[Dataset]
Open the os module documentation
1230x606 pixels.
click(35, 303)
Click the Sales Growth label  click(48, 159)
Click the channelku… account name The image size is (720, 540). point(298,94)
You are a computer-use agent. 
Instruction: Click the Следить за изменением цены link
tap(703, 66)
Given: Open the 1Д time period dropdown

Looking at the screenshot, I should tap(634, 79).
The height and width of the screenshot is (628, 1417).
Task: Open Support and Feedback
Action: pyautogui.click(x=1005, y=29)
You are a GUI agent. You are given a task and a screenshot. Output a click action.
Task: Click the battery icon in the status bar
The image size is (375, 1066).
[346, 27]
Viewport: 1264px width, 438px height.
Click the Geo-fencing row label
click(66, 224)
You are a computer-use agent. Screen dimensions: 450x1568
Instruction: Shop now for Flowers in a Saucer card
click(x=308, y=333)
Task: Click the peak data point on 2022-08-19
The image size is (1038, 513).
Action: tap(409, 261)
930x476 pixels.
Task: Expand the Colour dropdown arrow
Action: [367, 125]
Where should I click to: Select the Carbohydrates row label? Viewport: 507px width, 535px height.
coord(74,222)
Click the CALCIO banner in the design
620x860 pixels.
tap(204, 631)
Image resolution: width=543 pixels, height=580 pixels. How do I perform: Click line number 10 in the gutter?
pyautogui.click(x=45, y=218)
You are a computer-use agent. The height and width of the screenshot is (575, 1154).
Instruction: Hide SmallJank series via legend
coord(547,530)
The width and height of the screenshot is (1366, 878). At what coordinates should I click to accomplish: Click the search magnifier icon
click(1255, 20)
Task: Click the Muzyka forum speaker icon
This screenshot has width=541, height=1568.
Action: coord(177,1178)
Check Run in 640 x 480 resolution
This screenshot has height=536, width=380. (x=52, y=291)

[Description of the task]
From the material above, state how many lines hold the word "point", giving nothing but the number.

[Final answer]
2